Reproduce the entries below word for word, omitting the pictures.

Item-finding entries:
___

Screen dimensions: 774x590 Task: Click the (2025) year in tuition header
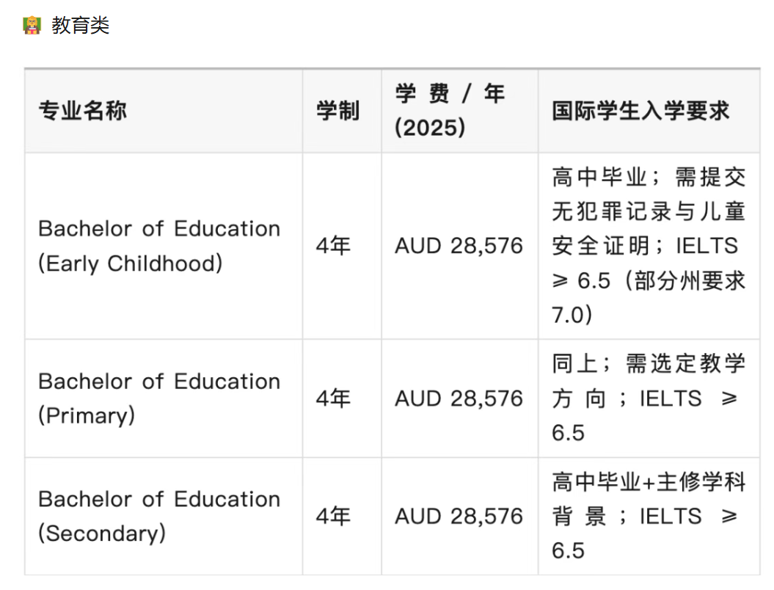click(x=430, y=128)
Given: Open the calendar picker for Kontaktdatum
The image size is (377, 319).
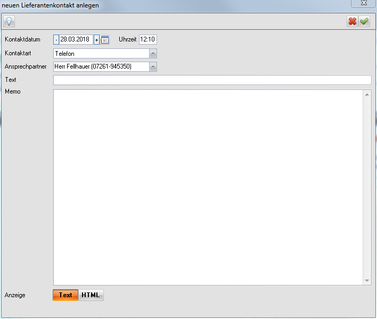Looking at the screenshot, I should (105, 40).
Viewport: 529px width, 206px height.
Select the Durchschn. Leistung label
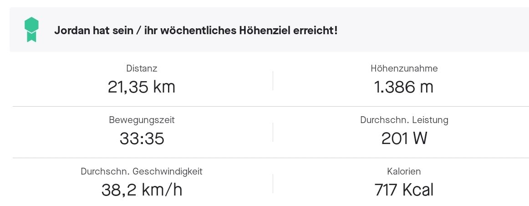click(404, 120)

___

◆ **Answer for the task**:
Screen dimensions: 774x590 Task: Click the (2025) year in tuition header
click(x=430, y=128)
Given: Open the calendar picker for Kontaktdatum
The image size is (377, 319).
Looking at the screenshot, I should (105, 40).
Viewport: 529px width, 206px height.
Select the Durchschn. Leistung label
click(404, 120)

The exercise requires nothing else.